◆ Goal of the exercise
Please reproduce word for word everything from the start of the material down to and including the line that contains "click(x=813, y=468)".

◆ Data supplied
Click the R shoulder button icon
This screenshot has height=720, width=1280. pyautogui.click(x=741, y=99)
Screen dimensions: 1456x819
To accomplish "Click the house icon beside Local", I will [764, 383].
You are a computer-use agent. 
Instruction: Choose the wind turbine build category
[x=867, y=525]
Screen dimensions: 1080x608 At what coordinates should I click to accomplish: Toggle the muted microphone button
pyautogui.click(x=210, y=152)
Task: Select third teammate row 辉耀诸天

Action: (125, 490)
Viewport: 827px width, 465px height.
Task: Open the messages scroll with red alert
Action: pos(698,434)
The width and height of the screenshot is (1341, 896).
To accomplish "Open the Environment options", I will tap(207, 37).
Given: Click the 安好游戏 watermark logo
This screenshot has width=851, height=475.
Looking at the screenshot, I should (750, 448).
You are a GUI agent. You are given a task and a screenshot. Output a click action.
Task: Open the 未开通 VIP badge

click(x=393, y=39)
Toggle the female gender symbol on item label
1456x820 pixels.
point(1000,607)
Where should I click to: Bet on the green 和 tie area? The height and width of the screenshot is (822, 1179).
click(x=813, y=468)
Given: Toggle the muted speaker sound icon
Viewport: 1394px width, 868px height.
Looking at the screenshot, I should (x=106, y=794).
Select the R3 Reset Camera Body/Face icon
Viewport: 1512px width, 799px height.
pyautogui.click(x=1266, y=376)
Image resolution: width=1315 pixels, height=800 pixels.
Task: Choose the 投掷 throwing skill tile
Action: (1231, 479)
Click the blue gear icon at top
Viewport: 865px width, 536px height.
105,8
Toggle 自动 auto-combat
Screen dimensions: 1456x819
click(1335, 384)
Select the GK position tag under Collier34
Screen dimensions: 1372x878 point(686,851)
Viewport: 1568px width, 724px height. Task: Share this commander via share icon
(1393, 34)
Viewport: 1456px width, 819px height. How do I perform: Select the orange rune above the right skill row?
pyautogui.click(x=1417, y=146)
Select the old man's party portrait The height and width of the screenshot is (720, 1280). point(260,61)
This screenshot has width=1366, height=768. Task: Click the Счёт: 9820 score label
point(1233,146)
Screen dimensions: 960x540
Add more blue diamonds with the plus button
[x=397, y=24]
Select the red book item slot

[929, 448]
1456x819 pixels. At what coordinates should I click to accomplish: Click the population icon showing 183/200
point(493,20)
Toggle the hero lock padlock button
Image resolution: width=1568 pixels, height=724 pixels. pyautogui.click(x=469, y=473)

◆ Response
Click the R shoulder button icon
This screenshot has height=720, width=1280. pyautogui.click(x=741, y=99)
Screen dimensions: 1456x819
To accomplish "Click the house icon beside Local", I will [764, 383].
You are a computer-use agent. 
Instruction: Choose the wind turbine build category
[x=867, y=525]
Screen dimensions: 1080x608 At what coordinates should I click to accomplish: Toggle the muted microphone button
pyautogui.click(x=210, y=152)
Task: Select third teammate row 辉耀诸天

Action: (125, 490)
Viewport: 827px width, 465px height.
Task: Open the messages scroll with red alert
Action: pos(698,434)
The width and height of the screenshot is (1341, 896).
To accomplish "Open the Environment options", I will tap(207, 37).
Given: Click the 安好游戏 watermark logo
This screenshot has width=851, height=475.
Looking at the screenshot, I should (750, 448).
You are a GUI agent. You are given a task and a screenshot. Output a click action.
Task: Open the 未开通 VIP badge

click(x=393, y=39)
Toggle the female gender symbol on item label
1456x820 pixels.
point(1000,607)
Where should I click to: Bet on the green 和 tie area? The height and width of the screenshot is (822, 1179).
click(x=813, y=468)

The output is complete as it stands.